Es folgten Günther Öttinger, Roland Koch, Christian Wulff. Und irgendwie auch die ganze SPD.
Zurück zum Journalistenstammtisch. Michael Spreng ist nicht irgendwer. Er war unter anderem auch Berater von Edmund Stoiber, Chefredakteur der „Bild am Sonntag“ und schreibt zu dieser Zeit als Kolumnist beim „Hamburger Abendblatt“.
Dass Friedrich Merz und Angela Merkel keine Freunde sind, ist ein offenes Geheimnis. Aber der ehemalige Stoiber-Wahlkampfberater war zu dem Zeitpunkt Insider und weiß ein bisschen mehr.
##############################
[ARBEITSAUFTRAG]: Schreib den Seitentext zwischen „Zurück zum Journalistenstammtisch.“ und „ein bisschen mehr.“, beide eingeschlossen, neu und setze dabei „Redakteur“ an die Stelle von „Kolumnist“.

[AUSZUG DATENSATZ]:
##############################
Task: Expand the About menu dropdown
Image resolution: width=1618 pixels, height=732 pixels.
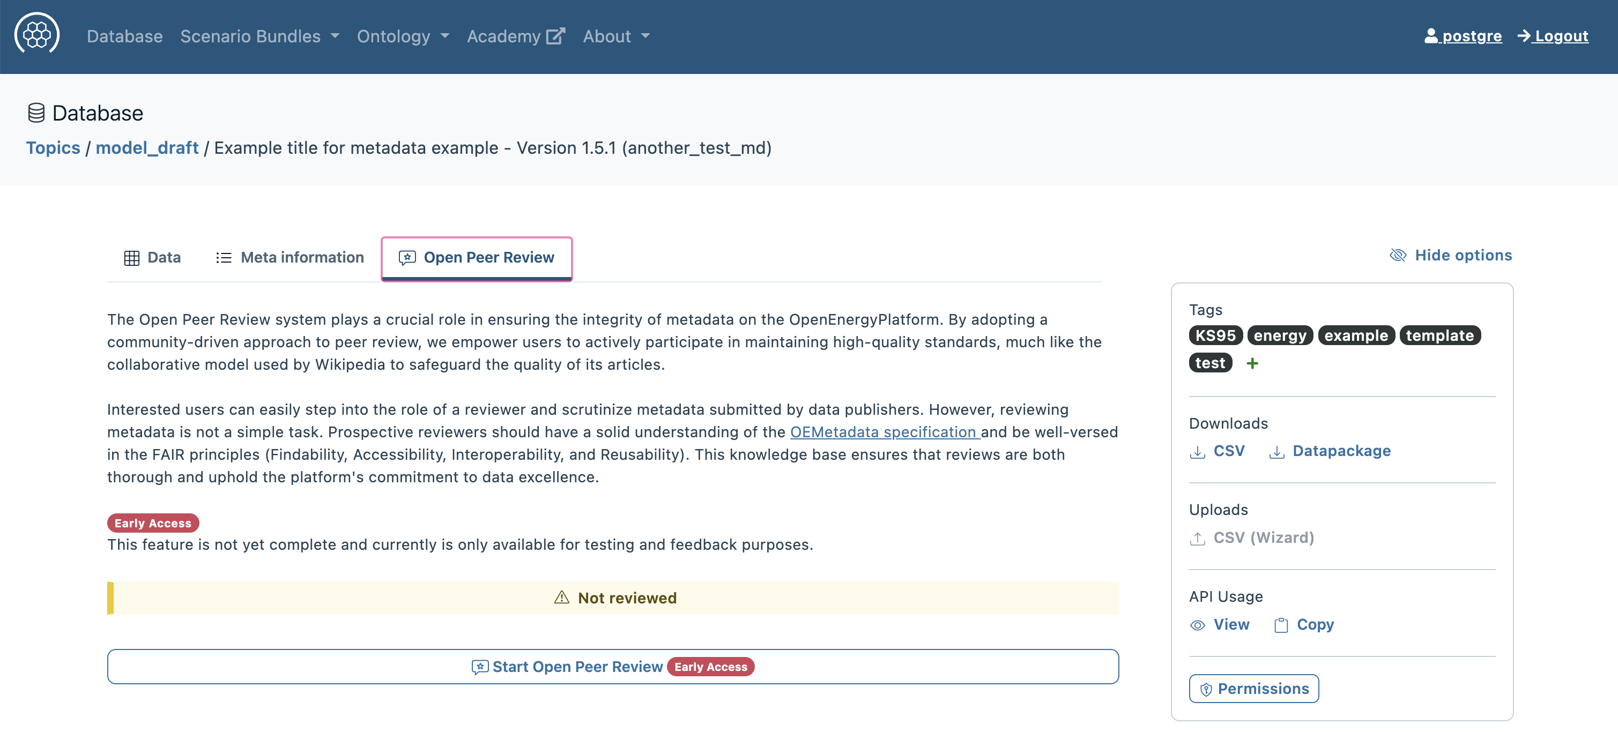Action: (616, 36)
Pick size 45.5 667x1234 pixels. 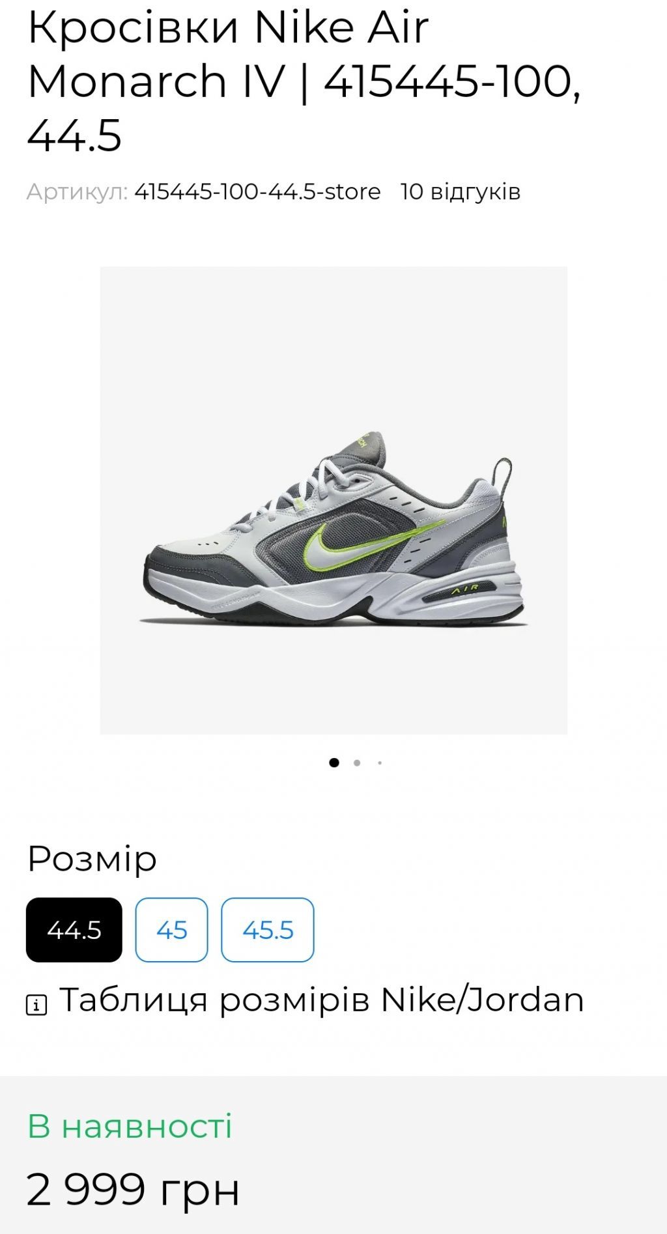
##############################
[ERGEBNIS]:
Zurück zum Journalistenstammtisch. Michael Spreng ist nicht irgendwer. Er war unter anderem auch Berater von Edmund Stoiber, Chefredakteur der „Bild am Sonntag“ und schreibt zu dieser Zeit als Redakteur beim „Hamburger Abendblatt“.
Dass Friedrich Merz und Angela Merkel keine Freunde sind, ist ein offenes Geheimnis. Aber der ehemalige Stoiber-Wahlkampfberater war zu dem Zeitpunkt Insider und weiß ein bisschen mehr.